▶ _HOW TO COMPLETE THIS TASK_: Look through the data below. Collect every line where the word "computer" occurs.

▶ _INFORMATION PROVIDED_:
-- Opening Marker --
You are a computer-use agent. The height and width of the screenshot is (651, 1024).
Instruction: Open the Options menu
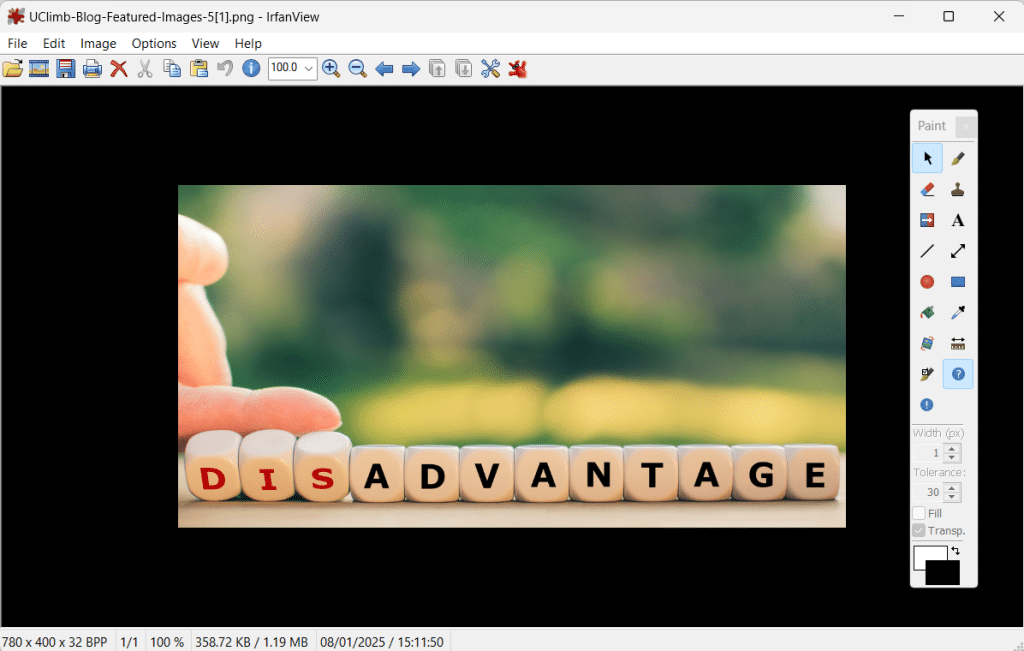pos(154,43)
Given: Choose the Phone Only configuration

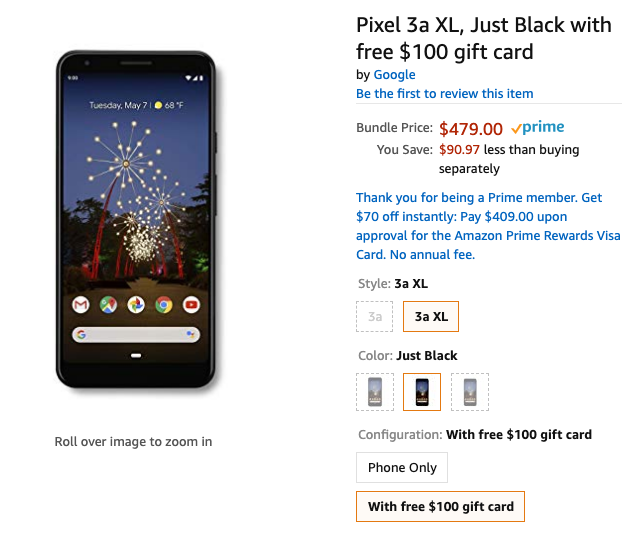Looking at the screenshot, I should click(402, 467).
-- Closing Marker --
-- Opening Marker --
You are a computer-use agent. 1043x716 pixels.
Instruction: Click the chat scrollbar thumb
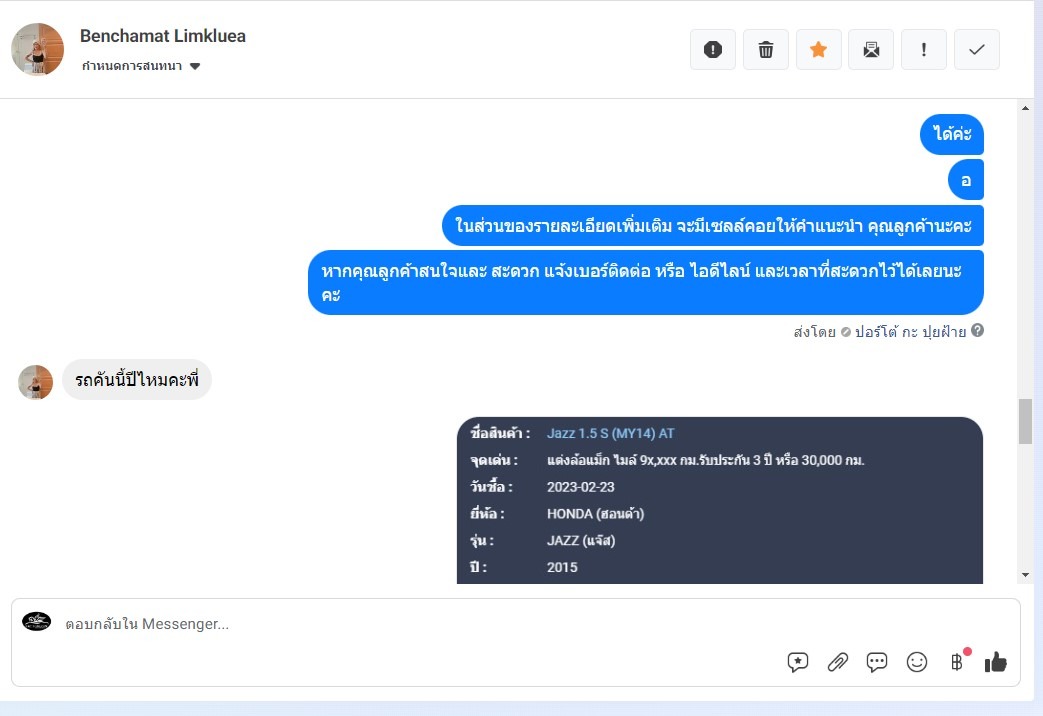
-- Closing Marker --
▶ _SOLUTION TO THE EXERCISE_:
You are a computer-use agent. The height and width of the screenshot is (651, 1024).
You are a computer-use agent. 1043x716 pixels.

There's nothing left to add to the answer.